Kemal Bey CHP Grup Başkanvekilliği döneminde kendisini bütün Türkiye'ye tanıtan kimliğine de bu süreçte geri döndü. Dönemin Ankara Büyükşehir Belediye Başkanı Melih Gökçek ile televizyon ekranlarında giriştiği tartışmaların etkisini yeniden ortaya koyabilecek hamleler yapmaya çalışıyor.
Dahası Erdoğan ile defalarca karşı karşıya gelmiş olan Kemal Bey Erdoğan tarafından kendisine yöneltilebilecek her saldırıya muhatap oldu. Son zamanlarda bunlarla baş etme konusunda da önemli mesafeler aldı. KIlıçdaroğlu'nun bir başka avantajı ise sol seçmen ve HDP seçmeninden oy almak konusunda sorun yaşamayacak olması. Elbette bu durum büyük olasılıkla 2. Tur matematiğine ait bir avantaj. Ancak aynı şekilde seküler sağ seçmene de çok soğuk gelmeyen KIlıçdaroğlu muhalif sağ seçmenin tamamına hitap edebilir durumda değil. Hitap edemediği bu kesim içinde bir grup milliyetçi seçmen de bulunuyor.

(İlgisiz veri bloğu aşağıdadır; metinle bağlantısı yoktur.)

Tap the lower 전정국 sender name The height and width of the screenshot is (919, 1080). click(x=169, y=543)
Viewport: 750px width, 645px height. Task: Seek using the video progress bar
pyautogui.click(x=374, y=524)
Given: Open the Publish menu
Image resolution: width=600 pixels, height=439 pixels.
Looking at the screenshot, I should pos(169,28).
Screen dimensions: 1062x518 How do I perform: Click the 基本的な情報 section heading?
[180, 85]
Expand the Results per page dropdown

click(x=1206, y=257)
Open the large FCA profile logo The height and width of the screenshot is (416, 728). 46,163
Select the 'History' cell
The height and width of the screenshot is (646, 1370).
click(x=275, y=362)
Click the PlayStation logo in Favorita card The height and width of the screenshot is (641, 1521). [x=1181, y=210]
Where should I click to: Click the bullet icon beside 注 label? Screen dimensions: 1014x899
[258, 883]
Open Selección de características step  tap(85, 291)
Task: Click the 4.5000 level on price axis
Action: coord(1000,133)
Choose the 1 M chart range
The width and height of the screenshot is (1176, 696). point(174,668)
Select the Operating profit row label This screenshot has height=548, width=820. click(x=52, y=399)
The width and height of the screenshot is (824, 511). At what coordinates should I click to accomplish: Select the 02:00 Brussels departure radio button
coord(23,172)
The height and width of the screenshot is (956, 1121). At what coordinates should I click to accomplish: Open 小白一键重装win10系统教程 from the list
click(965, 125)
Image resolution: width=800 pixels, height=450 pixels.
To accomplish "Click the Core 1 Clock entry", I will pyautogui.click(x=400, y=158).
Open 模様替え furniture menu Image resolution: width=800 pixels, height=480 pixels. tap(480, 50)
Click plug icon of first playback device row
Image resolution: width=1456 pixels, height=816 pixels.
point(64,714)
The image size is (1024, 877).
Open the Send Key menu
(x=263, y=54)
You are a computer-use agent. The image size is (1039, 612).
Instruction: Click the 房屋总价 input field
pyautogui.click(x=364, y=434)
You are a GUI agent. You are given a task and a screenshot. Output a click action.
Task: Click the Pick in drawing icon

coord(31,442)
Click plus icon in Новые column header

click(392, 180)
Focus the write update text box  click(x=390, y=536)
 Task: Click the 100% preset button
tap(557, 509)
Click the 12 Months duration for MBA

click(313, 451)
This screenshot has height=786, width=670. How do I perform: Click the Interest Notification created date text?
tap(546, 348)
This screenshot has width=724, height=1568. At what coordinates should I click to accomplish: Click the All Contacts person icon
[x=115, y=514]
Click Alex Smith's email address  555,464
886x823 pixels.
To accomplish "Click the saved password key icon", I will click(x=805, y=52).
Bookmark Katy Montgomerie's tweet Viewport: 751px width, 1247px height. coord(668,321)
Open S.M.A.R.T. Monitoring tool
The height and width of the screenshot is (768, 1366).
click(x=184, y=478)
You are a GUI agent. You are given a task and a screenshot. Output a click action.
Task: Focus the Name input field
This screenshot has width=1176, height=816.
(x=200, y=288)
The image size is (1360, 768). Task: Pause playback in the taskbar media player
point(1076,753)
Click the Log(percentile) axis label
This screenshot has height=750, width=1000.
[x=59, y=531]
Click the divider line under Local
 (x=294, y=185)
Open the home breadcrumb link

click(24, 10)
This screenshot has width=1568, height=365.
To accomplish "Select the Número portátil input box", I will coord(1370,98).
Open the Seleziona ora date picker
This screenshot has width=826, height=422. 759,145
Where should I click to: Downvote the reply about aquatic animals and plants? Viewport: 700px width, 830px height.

Bütün bu verilerin ardından son dönemde medya da 6'lı masadaki adaylık sürecinin daha çok su kaldıracağı şeklinde bir hava da var. Bir bakmışsınız, 6'lı masa biz seçim sonrası prensipler konusunda anlaştık ama tek aday yerine birden çok adayın ilk turda yarışmasını daha sağlıklı bulduk diyebilir. Türkiye ideolojilerden ve kimlik siyasetinden en çok uzak durarak karar vermesi gereken bir seçimin hemen arifesinde tam da ideolojilerden oluşan dengeleri gözeterek seçime gidiyor görünüyor. Bu kimlik ve ideoloji siyasetinin kimin işine yarayacağı çok net ortadayken hem de.